US Overdose Deaths Will Double Again In 8 Years, Scientists Predict

“Something economic or technological” is driving the increasing deaths, an expert said, perhaps steadily lower prices for more potent drugs.

WASHINGTON — US drug epidemics of the last four decades — from crack to pain pills to heroin — have led to an accelerating rate of drug overdose deaths, according to a new study. The researchers say the shockingly steep rise points to deep problems in the economy spurring fatal drug overdoses.

Drug overdoses killed more than 70,000 people in the US last year — a record — and killed some 600,000 people between 1979 and 2016, according to the new Science report. If the trend continues, the researchers say, then overdose deaths will double every eight years for the foreseeable future.

The new study's discovery that past drug epidemics add up together to one larger, accelerating death trend, rather than marking isolated ups and downs, points to something deeply wrong with the nationwide response to illegal drugs and an economy that produces so many deadly overdoses, according to the study's authors.

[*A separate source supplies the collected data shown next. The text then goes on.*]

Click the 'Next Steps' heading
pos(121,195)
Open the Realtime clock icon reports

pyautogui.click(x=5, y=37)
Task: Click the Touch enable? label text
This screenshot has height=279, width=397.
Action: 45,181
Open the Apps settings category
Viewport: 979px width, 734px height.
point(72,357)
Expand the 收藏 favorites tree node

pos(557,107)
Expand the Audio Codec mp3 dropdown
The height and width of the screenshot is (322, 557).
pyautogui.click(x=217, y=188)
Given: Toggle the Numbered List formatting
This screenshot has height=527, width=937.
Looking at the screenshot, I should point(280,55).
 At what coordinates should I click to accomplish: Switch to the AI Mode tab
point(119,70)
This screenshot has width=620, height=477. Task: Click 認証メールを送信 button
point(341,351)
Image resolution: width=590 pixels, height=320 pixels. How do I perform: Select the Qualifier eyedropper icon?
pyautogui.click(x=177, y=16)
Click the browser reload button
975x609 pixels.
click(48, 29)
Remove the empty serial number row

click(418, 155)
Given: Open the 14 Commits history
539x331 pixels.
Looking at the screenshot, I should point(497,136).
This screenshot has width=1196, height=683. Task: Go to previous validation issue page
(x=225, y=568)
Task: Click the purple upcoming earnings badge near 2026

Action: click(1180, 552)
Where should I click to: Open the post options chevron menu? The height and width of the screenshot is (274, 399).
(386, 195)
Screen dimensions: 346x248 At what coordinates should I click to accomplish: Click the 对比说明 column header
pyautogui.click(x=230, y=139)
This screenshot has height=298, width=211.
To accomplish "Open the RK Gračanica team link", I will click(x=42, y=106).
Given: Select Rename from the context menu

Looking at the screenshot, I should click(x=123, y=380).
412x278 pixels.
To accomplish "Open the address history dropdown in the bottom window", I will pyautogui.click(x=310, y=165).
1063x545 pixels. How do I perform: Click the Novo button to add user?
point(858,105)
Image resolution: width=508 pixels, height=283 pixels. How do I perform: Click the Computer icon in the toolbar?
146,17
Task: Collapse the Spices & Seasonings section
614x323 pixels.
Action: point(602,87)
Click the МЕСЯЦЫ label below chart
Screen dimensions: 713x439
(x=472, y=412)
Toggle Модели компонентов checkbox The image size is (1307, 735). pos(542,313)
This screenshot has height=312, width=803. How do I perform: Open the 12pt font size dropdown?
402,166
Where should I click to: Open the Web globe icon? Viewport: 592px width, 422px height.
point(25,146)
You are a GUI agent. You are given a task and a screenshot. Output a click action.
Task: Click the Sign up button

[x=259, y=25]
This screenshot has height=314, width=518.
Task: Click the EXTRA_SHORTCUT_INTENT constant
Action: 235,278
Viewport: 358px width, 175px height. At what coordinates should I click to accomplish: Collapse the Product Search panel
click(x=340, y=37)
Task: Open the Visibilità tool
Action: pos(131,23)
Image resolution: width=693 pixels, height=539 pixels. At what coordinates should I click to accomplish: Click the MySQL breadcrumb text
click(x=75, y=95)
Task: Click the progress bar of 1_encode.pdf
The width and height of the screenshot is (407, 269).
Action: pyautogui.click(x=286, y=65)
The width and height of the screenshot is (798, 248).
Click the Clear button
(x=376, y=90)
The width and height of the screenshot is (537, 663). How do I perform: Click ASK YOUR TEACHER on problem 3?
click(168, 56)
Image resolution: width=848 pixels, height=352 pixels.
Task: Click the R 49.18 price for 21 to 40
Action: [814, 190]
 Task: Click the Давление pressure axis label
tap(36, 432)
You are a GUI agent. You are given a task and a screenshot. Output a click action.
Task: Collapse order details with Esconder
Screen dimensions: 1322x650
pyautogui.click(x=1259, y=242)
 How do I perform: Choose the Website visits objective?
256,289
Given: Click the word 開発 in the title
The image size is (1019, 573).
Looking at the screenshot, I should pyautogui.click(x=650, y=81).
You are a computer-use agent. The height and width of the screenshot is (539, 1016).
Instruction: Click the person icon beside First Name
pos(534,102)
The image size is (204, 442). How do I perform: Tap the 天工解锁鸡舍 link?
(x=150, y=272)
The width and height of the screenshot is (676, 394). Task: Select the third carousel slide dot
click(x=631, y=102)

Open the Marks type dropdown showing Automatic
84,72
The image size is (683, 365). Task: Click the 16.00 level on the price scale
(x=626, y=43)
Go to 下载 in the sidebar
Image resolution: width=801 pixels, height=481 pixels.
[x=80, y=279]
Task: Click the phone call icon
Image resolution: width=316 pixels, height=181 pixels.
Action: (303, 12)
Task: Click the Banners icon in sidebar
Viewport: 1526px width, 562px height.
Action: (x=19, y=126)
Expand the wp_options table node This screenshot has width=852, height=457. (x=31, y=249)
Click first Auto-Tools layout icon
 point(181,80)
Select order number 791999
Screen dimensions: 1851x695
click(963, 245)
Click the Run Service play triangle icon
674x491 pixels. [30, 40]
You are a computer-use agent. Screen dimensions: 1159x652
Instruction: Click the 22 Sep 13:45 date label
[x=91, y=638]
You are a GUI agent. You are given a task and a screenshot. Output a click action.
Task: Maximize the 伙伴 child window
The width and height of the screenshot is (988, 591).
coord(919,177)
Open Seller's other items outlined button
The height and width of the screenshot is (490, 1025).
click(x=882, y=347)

“I’m concerned that economic collapse and disparity has reached the point where a sense of community has disappeared in many places,” spurring drug use, the study’s senior author, Donald Burke of the University of Pittsburgh Graduate School of Public Health, told BuzzFeed News. “I think it is all connected.”

The study looked at rates of overdose deaths through epidemics of cocaine, methamphetamines, heroin, prescription opioid painkillers, and synthetic opioids such as fentanyl, now the leading cause of fatal drug overdoses, killing around 29,000 people in 2017.

The “sub-epidemics” of these drugs wreak havoc for distinct time periods, populations, and places, including some in cities and some in rural Appalachia, according to the study. Together they point to a trend that began well before the surge in opioid painkiller prescriptions in the 1990s, which has been blamed for the overdose crisis.

The death curve looks similar to a famous graph from economics called Moore’s Law that held true for about 50 years, Burke said. That points to “something economic or technological,” driving the increasing deaths, he suggested, perhaps steadily lower prices for more potent drugs.

That idea supports a well-known theory that pins the opioid epidemic on underlying economic trends. The so-called diseases of despair theory says that overdoses, alcohol abuse, and suicide have led to shorter life spans in middle-aged white people who have lost good-paying jobs and seen towns languish since the 1970s.

In recent decades, each drug epidemic has seemingly arrived as a separate wave with its own peculiarities, from the crack epidemic of the late 1980s to the rapid infiltration of fentanyl into the illicit drug market today. But seeing each one as a separate misfortune is likely a mistake, said some researchers.

“This paper makes a very interesting argument that might help us understand a mystery,” social epidemiologist Jay Unick of the University of Maryland, Baltimore County, told BuzzFeed News. Even while overall illicit drug use has been stable for decades, overdose deaths have increased, with rates more than three times higher in 2016 compared to 1999. Nobody knows if that’s due to people taking more risks, or drugs becoming more dangerous, or both.

“Something is wrong with us,” Unick said. “We might just be having a cultural moment with lots of extreme drug use.”

One implication of the study is that even if the opioid crisis is tamed — as suggested by recent studies of fewer new painkiller prescriptions, opioid use disorder diagnoses, and heroin users — another drug will come along to cause even more deaths, similar to the way that fentanyl has superseded heroin in the last five years.

“We should be careful about focusing too much on the notion of an ‘opioid epidemic’ and instead should be thinking about a more general fatal drug epidemic,” health economist Christopher Ruhm of the University of Virginia told BuzzFeed News by email.

Ruhm cautioned, however, about extrapolating from the future based on a curve fit to death data collected after the fact. A curve fit from 1979 to 1995 when the prescription opioid epidemic began, for example, might not have forecast the future particularly well. “I’m also doubtful that running a similar analysis for specific age groups would necessarily fit as well,” he said, making the larger curve less useful for predicting the future.

Alexander Walley of Boston Medical Center’s Grayken Center for Addiction also doubted the usefulness of the curve. “It doesn’t tell us what to do to stop overdose deaths,” he told BuzzFeed News.

Walley is also skeptical that deeper economic or social forces can explain overdose deaths. “I don’t see despair has grown exponentially in the last 10 years, when overdoses were lower,” he said, pointing to the Great Recession of 2008.

And even if our current situation is part of a decades-long trend of various drug use, Walley said, “the opioid crisis is the one we have to deal with right now.”

The report was published during the federal government’s Prescription Opioid and Heroin Awareness Week, accompanied by efforts from federal agencies and the passage of an $8.4 billion bill in the US Senate aimed at cutting imports of fentanyl from overseas.

US Surgeon General Jerome Adams released a report calling for more Americans to discuss the overdose crisis, noting that only 53% of Americans consider opioid addiction a problem, and that only about 25% of those addicted to drugs receive specialty treatment.